Republicans face up to black issues

John Carlin in San Diego listens to a man who crossed an enduring divide
The black vote is almost as reliably Democrat in America as it is for Nelson Mandela's African National Congress in South Africa.

Thus for a black South African journalist covering the Republican National Convention in San Diego the sprinkling of black faces among the delegates was curiously familiar.

It reminded him of the handful of his black countrymen who accepted FW de Klerk's invitation to join the National Party before the first post- apartheid election in 1994.

They were shunned in the townships, derided as "token blacks". At National Party rallies their erstwhile white masters would shun them too, or accord them cringingly over-eager respect.

Similar scenes have been in evidence in San Diego at a gathering dominated overwhelmingly by red-meat Republican white males. Although the Republicans belong to the party of Abraham Lincoln, the president who fought the Civil War to crush slavery, in recent years the Republicans' opposition to welfare and affirmative action and their tough measures against crime have been interpreted in many quarters - notably by Jesse Jackson - as code for "Keep the blacks down".

So who are these black people at the convention? What are they thinking? Charlie Baskerville is a government administrator who lives in Maryland but was born in North Carolina, historically cotton-picking slave country. He explained, quite matter-of-factly, that the earliest ancestors he had traced had been called Bulloch, until one was sold to a plantation owner bearing the name made famous by Sherlock Holmes.

"My friends," Mr Baskerville said, "call me Hound." Not that he has a lot of friends. Black ones, at any rate. "Black folks won't talk to me. I can't get through to them, man. They think I'm weird."

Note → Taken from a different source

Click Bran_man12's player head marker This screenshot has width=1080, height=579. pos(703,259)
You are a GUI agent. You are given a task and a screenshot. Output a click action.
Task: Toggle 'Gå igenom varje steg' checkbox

A wiry, grey-bearded man of evidently deep convictions, Mr Baskerville volunteered the information that he was about to complete his second master's degree. He did so by way of explaining his Republican philosophy.

"My daddy brought us up in North Carolina to stand on our own two feet. Now what the Democrats tell us is that the white folks owe the black folks a living. And the great majority of the black folks, and our black leaders, believe this. They say if only the white man changed his racist ways, if only he stopped being this and that, then we'd all be just fine."

Mr Baskerville screws up his face in pain, in frustration. "When are they going to understand, man, that this is the slave mentality? When are they going to see that the welfare system is killing our people, killing our families? When are they going to see that affirmative action kills our dignity?" The spectacle of Colin Powell addressing the Republican convention was a balm to Mr Baskerville's wounds, but not a cure. While the general is the most popular man in white America, he is viewed with suspicion among the black community. And what do the white delegates make of their black confreres? Do they entertain any notion that, for example, by having a black youth singing the national anthem at the opening on Monday they will persuade black Americans to vote for Bob Dole? A convention official explained the value the party organisers saw in having the likes of Mr Baskerville in attendance.

"What we hope it will do," he said, "is that it will educate our supporters."

A possibly more compelling message is provided when an army of cleaners descends on the vast convention floor each lunchtime. Here there is no shortage of black faces.